Task objective —
Copy exactly the lines from the first line of the records below through the line containing "Task: Select the yellow", including both, and nothing else.

*** Opening of Data supplied ***

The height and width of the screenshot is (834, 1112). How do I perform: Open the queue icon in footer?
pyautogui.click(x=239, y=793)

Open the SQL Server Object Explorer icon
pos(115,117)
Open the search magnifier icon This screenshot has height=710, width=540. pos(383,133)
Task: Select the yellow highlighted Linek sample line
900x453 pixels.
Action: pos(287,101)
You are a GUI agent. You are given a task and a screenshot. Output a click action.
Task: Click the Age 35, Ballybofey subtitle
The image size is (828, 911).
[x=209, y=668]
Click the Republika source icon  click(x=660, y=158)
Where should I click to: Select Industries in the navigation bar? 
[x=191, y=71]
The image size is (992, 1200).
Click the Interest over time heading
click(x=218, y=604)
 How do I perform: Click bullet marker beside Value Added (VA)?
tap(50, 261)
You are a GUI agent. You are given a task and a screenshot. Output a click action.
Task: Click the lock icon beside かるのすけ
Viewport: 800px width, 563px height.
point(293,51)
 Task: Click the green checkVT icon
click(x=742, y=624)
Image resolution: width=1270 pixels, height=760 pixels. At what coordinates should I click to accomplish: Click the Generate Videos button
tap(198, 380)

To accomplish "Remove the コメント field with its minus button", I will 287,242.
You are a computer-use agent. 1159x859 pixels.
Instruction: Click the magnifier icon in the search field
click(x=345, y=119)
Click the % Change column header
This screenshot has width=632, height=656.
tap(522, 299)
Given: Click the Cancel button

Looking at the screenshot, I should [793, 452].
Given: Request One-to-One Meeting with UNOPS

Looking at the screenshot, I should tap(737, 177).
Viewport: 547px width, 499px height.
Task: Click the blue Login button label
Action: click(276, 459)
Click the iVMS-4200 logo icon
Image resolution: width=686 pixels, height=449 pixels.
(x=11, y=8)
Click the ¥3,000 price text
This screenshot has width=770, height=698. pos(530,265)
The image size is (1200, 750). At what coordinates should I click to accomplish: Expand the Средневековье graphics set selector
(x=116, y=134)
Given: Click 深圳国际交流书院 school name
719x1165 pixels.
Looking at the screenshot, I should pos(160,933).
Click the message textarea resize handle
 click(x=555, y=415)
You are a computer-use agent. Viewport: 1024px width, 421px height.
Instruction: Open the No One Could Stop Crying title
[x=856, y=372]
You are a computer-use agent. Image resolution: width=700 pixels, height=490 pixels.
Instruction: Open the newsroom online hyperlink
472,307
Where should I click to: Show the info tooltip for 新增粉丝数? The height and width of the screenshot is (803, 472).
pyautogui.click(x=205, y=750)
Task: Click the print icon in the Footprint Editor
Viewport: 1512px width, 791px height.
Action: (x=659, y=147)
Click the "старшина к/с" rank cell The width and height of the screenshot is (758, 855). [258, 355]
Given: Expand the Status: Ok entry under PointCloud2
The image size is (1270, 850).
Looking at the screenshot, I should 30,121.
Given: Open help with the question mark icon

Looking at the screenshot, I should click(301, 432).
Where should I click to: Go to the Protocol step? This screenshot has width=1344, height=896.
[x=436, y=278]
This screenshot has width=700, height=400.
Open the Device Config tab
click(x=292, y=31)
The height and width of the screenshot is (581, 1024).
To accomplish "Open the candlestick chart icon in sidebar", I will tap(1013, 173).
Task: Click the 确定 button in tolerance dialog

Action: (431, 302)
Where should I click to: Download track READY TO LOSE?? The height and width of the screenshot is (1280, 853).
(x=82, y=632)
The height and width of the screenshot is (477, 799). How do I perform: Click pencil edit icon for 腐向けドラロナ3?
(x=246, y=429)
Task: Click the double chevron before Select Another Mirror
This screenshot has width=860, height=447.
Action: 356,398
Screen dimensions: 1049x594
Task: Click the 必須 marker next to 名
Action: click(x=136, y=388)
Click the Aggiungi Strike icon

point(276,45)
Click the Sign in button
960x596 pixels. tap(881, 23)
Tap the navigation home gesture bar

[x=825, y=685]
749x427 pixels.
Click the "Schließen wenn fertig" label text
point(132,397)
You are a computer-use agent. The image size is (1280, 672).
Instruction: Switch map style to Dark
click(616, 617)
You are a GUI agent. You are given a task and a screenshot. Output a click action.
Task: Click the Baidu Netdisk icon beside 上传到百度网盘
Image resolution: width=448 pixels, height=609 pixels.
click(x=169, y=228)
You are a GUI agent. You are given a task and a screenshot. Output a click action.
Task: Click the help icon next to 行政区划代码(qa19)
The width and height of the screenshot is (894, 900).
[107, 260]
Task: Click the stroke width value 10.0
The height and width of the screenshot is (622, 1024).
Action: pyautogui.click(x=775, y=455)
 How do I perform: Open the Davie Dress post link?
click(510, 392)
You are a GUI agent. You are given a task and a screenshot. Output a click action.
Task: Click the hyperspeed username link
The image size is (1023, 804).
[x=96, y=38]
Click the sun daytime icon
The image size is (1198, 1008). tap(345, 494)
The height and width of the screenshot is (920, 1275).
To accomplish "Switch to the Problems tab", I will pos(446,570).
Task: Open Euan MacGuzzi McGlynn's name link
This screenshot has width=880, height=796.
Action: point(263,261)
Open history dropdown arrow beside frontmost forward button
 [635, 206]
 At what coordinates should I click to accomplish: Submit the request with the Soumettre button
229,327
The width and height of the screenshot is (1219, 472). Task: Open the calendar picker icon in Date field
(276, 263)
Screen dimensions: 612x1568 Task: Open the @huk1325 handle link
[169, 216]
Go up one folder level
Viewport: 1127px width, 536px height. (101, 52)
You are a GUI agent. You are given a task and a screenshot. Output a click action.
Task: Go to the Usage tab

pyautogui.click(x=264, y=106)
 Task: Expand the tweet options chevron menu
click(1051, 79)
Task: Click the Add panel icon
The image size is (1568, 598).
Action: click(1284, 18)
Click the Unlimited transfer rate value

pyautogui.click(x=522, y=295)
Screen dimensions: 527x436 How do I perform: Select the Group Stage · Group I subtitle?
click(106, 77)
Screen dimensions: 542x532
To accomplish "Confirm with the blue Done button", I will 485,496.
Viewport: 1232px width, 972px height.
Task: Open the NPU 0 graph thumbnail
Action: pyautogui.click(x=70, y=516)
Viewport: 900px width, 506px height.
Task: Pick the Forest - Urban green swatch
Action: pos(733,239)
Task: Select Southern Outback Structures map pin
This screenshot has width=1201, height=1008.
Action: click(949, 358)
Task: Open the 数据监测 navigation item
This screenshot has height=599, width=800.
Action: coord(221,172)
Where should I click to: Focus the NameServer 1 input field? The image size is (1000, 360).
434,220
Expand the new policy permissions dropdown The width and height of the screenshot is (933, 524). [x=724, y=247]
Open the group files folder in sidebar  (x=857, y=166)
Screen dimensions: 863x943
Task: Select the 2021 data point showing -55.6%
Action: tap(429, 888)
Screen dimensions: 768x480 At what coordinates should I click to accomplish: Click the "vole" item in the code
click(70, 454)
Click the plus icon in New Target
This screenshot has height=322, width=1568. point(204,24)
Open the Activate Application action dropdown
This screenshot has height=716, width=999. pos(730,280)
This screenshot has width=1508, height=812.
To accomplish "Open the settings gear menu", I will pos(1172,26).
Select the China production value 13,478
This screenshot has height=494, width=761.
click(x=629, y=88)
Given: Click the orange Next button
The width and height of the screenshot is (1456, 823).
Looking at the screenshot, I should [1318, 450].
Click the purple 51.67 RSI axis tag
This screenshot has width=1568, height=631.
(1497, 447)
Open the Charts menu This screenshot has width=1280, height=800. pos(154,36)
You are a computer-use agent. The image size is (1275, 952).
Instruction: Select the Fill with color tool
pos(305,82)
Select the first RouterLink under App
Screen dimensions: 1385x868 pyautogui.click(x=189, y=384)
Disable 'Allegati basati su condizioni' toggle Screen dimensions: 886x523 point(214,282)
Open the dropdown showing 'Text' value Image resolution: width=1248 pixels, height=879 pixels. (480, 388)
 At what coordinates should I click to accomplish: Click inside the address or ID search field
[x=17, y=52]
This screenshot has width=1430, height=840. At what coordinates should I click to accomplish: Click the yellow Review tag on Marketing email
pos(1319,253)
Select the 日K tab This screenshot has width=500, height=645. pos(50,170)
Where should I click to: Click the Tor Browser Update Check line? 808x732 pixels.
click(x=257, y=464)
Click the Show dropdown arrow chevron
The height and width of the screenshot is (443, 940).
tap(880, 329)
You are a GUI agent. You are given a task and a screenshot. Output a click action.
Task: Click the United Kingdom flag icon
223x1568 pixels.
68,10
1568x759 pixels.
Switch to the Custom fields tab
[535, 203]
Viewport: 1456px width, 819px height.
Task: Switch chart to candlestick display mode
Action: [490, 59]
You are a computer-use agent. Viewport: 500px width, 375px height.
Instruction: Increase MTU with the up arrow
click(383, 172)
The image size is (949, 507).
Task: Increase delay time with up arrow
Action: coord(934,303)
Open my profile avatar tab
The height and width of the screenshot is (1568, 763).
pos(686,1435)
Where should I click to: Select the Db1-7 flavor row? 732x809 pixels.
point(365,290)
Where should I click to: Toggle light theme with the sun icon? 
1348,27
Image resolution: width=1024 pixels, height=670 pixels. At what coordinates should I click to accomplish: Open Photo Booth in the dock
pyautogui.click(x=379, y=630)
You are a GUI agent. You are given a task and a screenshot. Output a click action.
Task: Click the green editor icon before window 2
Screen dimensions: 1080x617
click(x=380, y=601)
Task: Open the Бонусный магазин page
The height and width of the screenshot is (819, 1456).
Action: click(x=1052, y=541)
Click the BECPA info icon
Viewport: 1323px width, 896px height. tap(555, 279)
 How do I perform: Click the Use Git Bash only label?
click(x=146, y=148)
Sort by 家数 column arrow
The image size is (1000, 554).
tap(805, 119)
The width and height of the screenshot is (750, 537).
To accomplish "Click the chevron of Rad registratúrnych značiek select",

*** Close of Data supplied ***

Answer area —
The height and width of the screenshot is (834, 1112). How do I perform: Open the queue icon in footer?
pyautogui.click(x=239, y=793)

Open the SQL Server Object Explorer icon
pos(115,117)
Open the search magnifier icon This screenshot has height=710, width=540. pos(383,133)
Task: Select the yellow highlighted Linek sample line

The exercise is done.